Why shouldn't it? After all, they've been there before.
"Some guys play their best under pressure and some guys don't. We're comfortable in game sevens and we're not a team that gets the jitters," Pierce told reporters.
If the Magic want to win game seven, they're going to have to play with confidence and calm, and the "master of panic" Stan Van Gundy is in charge of making that happen.
Besides attitude and experience, there is not much separating the Magic and Celtics. Both are skilled enough to win, and anything could happen. However, the Magic would serve better to ignore the stats.

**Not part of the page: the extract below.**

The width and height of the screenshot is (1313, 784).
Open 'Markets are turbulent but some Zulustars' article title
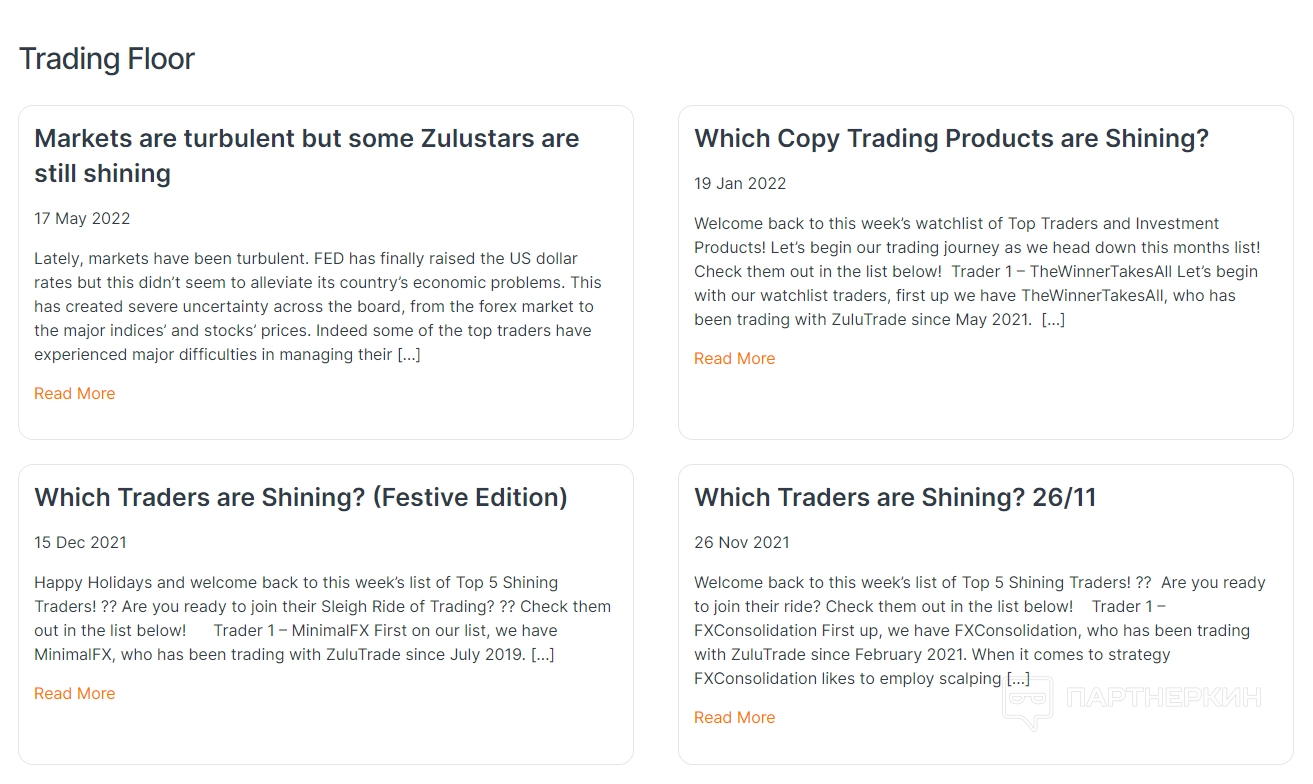pos(306,155)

What stats? Well, how about the statistic that says the Celtics are an amazing 25-5 in game sevens all-time and an even better 17-3 on home court?
How about the fact that Boston is an incredible and intimidating 32-0 in eventually winning series in which they went ahead 3-2?
Much of that history was made by Larry Bird, Bob Cousy, and other Celtics greats from the past, but there is no reason to think that the present Boston team can't do the same.
The Celtics won two game sevens last spring en route to the championship, and eliminated the Chicago Bulls
this year in a game seven as well.
With Jameer Nelson gone, the Magic hardly experienced in playoff game seven situations, there is no doubt that Sunday night will be difficult for Stan Van Gundy and the boys.
So far, Van Gundy has been keeping his cool and staying positive.
"History and the odds don't mean anything," the Magic head coach said. "As far as their [the Celtics] record in game sevens, I don't think it means anything. [Boston losing a 3-2 lead] is going to happen sometime. So we'll go and be the first."
There is no reason to think the Magic shouldn't be confident going into Sunday's game. After all, Dwight Howard played a stand up game on Thursday night in game six, producing a 23-point, 22-rebound, and three-block effort. He's also averaging 17.2 points and 17.3 rebounds against the Celtics. If Superman plays like Superman, the Magic can make things happen.
Howard matches Van Gundy's positive attitude.
"We've had some tough lessons in this series and the biggest one is that you have to play all 48 minutes if you want to beat Boston," said Howard. "Whoever goes out there and plays the hardest for 48 minutes will win. They have the experience, but for us it's all about effort and energy. I believe in my team and I believe that we're going up there to give it our all."